Joanne, who has recorded 31 albums, has a gospel music ministry at the Nashville Cowboy Church, which she co-founded with her husband, Dr. Harry Yates. She still sings there each Sunday.
She recently released Unbroken, an album of duets with several top artists. One of her songs on the album, “I Am the One,” was recorded with Grammy-nominated country, gospel and soul singer T. Graham Brown, and went to No. 1 in the GTE (Glory Train Entertainment) music magazine’s chart on both the national and international charts and No. 12 in Cashbox Magazine. She also has been nominated for four Arkansas Country Music Awards.
In 2013, Joanne was featured in a documentary film about her life, career and faith called “I Do Believe,” and shared her life through an autobiography, “My Fears are Gone.” She and her husband were inducted into the International Country Gospel Music Hall of Fame.

Tommy Cash
Recognized Voice
Tommy Cash, the youngest of Johnny Cash’s siblings, formed his first band in high school and enlisted in the Army after graduation, where he was a disc jockey for the American Forces Radio Network. After his Army service, he played with Hank Williams Jr., and later gained a record deal from Musicor in 1965.
He released his first major album in 1968 through United Artists, followed by six albums on the Epic Label, including his biggest hit, “Six White Horses.” The song is dedicated to John F. Kennedy, Robert F. Kennedy, and Martin Luther King, Jr. In 1970, he had two Top Ten singles: “One Song Away” and “Rise and Shine,” and the Top 20 hit, “I Recall a Gypsy Woman.”
Tommy has a background in broadcasting, and his voice has been heard commercially for major brand name clients. In 2016, he played a major role in the film The River Thief. Tommy has been a guest on NBC, ABC, CBS, TNN (The Nashville Network) and his videos have played on CMT (Country Music Television) and TNN.

Cory Jackson
ACMA Artist of the Year
Jackson was born in Jonesboro and grew up in a small rural farm community just outside of Jonesboro, where he attended Westside School District.

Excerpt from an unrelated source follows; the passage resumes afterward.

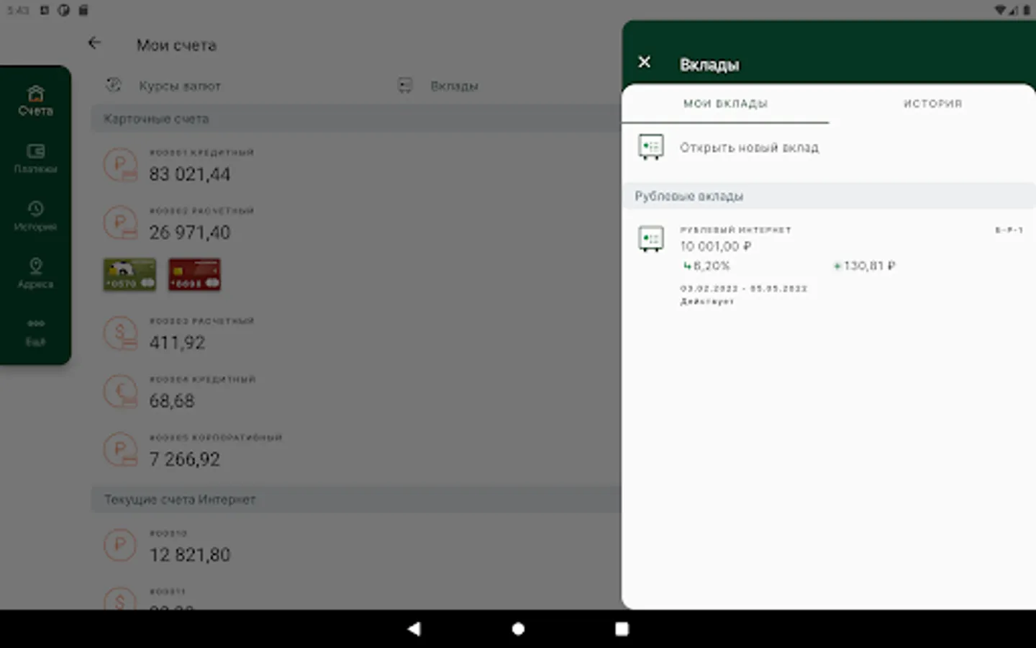Open Платежи in the side navigation
Screen dimensions: 1036x648
pos(35,158)

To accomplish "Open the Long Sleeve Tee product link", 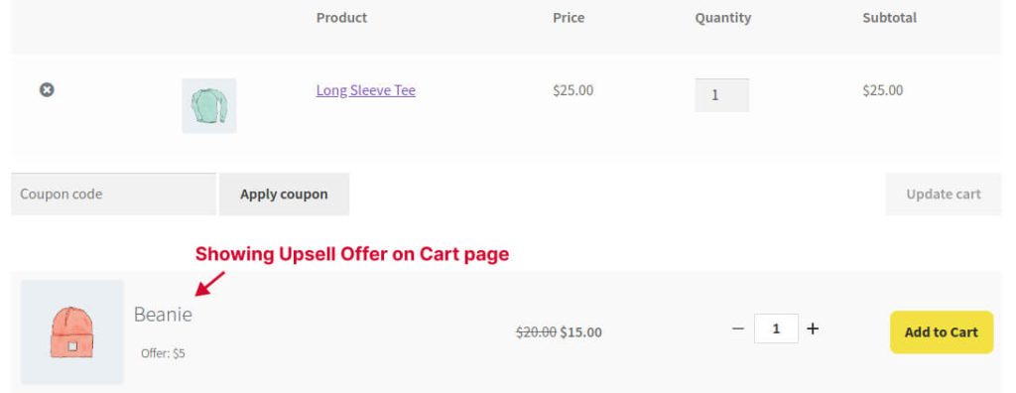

He has released two albums, and is currently working on a third. The first, his self-titled EP “Cory Jackson,” was released in February of 2015. His second EP, “Let’s Get It Right,” was released in May of 2016.
One single, “Row by Row,” off the new project was released last summer. The song was written by Jackson and Matt Thomas, a member of Jackson’s band. His second single, which he has writer credit, was released in July 2018, called “Feel Good Happenin’.”
In June 2018, the ACMA awarded Jackson with “Country Artist of the Year.” He also received a top five nomination for Entertainer of the Year, and his video for “Row by Row” was nominated for ACMA Video of the Year. He has again received a top five nomination in the category of “Country Artist of the Year,” with the winner to be announced at the live awards show June 3. Recently, Jackson was named 2019 “Best Vocalist” in the “Best of Northeast Arkansas” sponsored by the Jonesboro Radio Group.